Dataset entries

* * *

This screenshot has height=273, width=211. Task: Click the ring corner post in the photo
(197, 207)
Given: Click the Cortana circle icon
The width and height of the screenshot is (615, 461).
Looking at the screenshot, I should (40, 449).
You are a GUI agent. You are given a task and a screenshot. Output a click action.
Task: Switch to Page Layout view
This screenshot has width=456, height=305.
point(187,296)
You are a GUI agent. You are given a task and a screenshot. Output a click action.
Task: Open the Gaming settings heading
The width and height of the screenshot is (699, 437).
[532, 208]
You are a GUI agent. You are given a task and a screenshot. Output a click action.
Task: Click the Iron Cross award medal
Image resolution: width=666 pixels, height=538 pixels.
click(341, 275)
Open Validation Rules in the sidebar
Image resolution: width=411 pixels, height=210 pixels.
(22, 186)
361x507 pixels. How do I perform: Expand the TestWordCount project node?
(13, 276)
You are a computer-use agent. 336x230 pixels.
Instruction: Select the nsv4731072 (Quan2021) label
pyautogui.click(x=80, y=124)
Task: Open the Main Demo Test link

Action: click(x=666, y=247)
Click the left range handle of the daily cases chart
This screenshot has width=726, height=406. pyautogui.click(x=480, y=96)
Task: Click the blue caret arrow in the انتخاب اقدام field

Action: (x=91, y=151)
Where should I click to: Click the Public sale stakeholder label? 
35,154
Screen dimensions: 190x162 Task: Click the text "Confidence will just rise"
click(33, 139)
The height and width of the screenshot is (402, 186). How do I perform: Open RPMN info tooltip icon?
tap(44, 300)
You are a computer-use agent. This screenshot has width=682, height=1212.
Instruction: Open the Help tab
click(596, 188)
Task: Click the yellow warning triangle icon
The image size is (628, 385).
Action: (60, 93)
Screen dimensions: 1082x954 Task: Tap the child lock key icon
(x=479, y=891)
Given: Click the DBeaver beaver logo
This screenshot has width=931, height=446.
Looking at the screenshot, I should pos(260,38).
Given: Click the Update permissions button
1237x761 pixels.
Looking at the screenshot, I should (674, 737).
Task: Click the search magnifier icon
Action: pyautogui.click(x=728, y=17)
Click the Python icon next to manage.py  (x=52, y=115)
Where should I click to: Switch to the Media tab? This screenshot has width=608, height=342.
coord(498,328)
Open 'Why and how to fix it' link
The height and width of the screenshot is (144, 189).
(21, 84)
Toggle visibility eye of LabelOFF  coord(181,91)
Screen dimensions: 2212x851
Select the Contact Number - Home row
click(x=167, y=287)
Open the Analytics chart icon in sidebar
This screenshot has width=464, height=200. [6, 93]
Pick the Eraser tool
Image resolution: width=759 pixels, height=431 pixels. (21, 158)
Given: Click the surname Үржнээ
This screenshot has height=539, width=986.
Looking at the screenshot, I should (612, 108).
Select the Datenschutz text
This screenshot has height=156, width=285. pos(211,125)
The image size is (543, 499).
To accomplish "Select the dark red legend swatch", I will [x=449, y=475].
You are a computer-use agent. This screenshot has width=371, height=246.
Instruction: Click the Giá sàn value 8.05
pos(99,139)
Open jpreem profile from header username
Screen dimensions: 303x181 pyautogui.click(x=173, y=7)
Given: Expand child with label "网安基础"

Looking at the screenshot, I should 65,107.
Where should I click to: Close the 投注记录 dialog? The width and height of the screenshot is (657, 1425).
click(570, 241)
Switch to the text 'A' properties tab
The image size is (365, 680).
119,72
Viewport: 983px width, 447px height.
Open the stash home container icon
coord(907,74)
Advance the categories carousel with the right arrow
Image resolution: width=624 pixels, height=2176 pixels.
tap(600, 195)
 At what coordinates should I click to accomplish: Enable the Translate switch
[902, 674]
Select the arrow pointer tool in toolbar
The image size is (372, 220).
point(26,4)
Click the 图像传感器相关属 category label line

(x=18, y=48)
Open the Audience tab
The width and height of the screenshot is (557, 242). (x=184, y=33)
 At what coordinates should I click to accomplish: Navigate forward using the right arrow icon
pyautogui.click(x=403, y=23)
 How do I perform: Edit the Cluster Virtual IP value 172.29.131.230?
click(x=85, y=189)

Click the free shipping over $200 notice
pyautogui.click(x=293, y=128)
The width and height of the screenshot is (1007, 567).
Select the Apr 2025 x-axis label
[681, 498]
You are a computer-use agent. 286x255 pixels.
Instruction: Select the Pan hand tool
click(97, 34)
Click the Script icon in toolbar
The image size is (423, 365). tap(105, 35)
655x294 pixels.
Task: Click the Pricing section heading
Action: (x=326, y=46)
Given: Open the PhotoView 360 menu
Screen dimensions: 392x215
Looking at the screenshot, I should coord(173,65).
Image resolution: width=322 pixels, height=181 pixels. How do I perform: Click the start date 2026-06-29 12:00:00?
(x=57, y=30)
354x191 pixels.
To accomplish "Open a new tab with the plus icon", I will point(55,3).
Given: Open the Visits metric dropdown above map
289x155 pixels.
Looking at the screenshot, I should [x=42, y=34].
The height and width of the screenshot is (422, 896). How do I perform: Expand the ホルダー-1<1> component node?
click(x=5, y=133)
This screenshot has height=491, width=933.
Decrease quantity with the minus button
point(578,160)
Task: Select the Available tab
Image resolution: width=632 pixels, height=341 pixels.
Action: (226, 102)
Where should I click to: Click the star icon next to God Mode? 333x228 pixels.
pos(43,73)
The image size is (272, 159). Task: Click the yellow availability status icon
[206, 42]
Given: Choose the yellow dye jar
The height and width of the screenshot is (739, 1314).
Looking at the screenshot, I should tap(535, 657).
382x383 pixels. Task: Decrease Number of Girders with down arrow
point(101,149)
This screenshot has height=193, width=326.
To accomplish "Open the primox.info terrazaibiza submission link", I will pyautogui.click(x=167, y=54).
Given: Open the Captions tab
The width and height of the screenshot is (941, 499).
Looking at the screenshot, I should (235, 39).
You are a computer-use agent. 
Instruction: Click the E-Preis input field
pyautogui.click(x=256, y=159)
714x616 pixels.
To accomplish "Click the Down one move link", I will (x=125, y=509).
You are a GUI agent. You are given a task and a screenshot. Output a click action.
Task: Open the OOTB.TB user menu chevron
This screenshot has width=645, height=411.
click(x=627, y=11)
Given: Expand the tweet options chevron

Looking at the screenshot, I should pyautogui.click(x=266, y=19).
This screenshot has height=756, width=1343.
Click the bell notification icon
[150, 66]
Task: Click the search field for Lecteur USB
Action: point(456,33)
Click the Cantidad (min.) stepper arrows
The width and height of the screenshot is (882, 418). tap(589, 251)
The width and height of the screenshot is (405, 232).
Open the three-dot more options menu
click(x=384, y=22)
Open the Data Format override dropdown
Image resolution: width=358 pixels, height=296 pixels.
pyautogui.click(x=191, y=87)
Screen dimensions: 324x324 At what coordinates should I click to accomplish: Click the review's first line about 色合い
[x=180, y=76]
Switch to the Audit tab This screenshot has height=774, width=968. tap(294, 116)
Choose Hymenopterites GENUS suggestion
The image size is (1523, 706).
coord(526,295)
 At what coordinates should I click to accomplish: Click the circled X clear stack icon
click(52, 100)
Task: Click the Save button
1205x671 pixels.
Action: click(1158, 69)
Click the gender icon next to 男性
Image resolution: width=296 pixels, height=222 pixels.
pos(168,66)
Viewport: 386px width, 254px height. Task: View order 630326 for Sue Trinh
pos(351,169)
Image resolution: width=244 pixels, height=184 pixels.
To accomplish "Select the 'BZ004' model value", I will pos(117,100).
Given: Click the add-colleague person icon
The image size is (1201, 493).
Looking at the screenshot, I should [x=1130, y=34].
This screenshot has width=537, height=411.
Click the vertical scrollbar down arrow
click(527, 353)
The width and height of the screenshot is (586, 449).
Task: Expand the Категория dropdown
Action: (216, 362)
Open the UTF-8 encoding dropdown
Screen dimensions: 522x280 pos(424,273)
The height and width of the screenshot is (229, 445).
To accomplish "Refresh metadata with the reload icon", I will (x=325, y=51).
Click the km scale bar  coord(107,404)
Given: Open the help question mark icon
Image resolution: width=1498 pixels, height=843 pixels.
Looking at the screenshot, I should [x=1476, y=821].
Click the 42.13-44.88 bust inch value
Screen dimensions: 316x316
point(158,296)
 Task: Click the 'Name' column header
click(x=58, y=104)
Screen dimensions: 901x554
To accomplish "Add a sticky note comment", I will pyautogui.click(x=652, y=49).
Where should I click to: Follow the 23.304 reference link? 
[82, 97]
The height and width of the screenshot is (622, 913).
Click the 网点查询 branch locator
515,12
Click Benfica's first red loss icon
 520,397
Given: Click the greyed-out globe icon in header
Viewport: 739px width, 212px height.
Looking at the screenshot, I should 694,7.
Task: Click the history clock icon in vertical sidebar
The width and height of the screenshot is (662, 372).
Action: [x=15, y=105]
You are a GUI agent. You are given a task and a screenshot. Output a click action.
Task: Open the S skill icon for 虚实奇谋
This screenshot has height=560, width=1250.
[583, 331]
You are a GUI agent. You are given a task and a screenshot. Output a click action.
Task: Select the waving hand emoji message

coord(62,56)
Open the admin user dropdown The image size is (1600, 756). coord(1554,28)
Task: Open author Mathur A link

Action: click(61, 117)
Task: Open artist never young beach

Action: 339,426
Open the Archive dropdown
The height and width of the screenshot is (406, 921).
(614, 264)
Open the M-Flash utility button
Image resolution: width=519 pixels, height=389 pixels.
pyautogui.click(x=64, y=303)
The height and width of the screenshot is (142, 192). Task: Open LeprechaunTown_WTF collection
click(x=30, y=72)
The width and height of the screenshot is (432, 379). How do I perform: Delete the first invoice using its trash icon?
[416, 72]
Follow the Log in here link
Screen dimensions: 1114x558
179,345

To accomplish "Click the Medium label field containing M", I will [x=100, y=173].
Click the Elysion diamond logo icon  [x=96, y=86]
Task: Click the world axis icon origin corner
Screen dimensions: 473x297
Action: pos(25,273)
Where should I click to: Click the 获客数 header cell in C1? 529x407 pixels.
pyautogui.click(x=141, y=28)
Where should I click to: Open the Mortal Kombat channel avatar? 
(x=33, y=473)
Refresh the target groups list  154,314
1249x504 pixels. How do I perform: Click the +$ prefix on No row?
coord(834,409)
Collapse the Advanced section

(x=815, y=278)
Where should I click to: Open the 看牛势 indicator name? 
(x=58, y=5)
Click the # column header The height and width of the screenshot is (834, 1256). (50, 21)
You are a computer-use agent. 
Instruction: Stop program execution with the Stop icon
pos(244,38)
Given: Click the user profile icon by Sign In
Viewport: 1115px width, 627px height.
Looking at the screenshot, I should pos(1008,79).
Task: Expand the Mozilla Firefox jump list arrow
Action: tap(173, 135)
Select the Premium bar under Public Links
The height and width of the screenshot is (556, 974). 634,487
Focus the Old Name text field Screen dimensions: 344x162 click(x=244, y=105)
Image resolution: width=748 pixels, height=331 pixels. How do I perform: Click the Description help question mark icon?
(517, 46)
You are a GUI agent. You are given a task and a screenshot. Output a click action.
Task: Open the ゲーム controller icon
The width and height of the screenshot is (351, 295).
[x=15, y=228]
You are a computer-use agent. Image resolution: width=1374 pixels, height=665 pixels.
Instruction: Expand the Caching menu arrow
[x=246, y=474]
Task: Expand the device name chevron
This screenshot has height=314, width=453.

* * *

### Problem
A single number is required: the count of lines in the data above that include the string "Refresh".

### Expected answer
2